Long Beach State is looking to partner with more organizations to offer rapid coronavirus testing and create a group of health ambassadors to enforce regulations, officials announced in a virtual meeting Wednesday.
Kimberly Fodran, chief of medical staff for Student Health Services, said that the CSULB is “doing pretty well” compared to other universities in the country.
“Because of the quick action of public health, temporary suspension of classes and targeted testing, we were really successful in preventing widespread transmission as a campus,” she said. “But there is always room for improvement.”
Fodran commented on the university’s recent COVID-19 outbreak that led to a two-week quarantine period for housing students, stating that the campus and student body could be more supportive in helping combat any further outbreaks.
“What I would suggest or ask is just a partnership with campus and our students,” she said. “Unfortunately nationwide, many of the outbreaks have been fueled by off-campus gatherings, and I think that is maybe something we could address together as a campus.”
Student Health Services is also looking to team up with organizations to provide COVID-19 tests with improved turnaround times, according to Fodran. Currently, test results are received in inconsistent time frames, and the university is aiming to implement reliable, rapid testing.
The university has also referred students and faculty to Los Angeles County testing facilities due to their ability to provide results faster, according to Fodran.
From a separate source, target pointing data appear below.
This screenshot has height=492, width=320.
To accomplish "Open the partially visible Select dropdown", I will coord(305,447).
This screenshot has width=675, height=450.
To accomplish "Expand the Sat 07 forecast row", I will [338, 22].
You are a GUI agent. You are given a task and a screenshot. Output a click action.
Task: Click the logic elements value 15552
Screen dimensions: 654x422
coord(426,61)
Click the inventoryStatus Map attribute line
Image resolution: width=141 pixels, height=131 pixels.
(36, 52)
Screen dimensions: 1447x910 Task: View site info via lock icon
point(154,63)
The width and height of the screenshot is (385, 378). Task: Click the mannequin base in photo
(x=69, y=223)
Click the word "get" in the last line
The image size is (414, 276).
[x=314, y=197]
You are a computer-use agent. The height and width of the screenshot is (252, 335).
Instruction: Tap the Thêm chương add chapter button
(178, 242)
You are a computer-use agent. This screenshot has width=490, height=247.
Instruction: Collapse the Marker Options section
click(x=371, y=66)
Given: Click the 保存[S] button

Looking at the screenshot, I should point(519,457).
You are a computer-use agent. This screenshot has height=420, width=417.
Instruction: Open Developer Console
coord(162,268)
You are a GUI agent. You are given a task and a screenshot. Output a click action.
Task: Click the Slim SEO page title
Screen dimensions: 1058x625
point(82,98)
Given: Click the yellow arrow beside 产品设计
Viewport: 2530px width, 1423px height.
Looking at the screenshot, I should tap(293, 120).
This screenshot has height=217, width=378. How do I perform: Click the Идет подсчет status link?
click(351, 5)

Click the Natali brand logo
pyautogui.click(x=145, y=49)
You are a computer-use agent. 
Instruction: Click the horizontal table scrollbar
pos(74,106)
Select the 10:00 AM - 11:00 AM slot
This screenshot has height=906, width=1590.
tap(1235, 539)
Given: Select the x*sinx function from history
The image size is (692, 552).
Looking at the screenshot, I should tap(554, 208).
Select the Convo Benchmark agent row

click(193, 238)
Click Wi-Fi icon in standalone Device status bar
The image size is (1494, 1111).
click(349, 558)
According to its website, the county is aiming to get results within three to five days.
Fodran said that in the meantime, students should be wary of those who may be infected with COVID-19 and to get a test if it’s possible they have contracted the virus.
“If you develop symptoms, please get a test sooner,” she said.
George Alfaro, director of environmental health and safety, said the university is looking for ways to improve the quality of personal protective equipment and resources in order to improve campus setting “by making the campus a safe and helpful place to carry out their academic mission.”
“We are looking into UV germicidal irrigation light in specialized areas for aiding and killing the viruses and organisms,” he said. “This is an expensive upgrade, so we will do our research to make sure we obtain the best insight on the product viability.”
Alfaro said that although the university does enforce mask-wearing and “tries to educate the campus community as much as possible,” officials were marketing the enforcement as a “social responsibility” rather than a strict policy.
“We try to enforce within the buildings, outside the buildings. It is kind of tough to call the police on something like that,” he said. “So we just try to encourage and educate at that point.”
Jeff Cook, associate vice president of strategic communications, said that campus police, community service officers and health advocates from the Division of Student Affairs will work together to “play an active role in educating those not complying with the guidelines.”
“That said, all community members should feel empowered to help remind their colleagues and fellow students about physical distancing and face coverings as an extension of the education and outreach we’ve conducted over the past few months,” Cook said.
According to Mary Ann Takemoto, associate vice president of student affairs, the university will have a team of students trained to work as “health ambassadors” in an effort to ensure students are following health and safety guidelines on campus.
“We do have a team of student health ambassadors who have been trained and will be working in shifts on campus to help promote making sure students are running masks and promoting social distancing,” she said.
No dates have been set for when these students will be present on campus.
There is no strict enforcement of the mask-wearing policy at this moment, according to University Police Department Captain Richard Goodwin.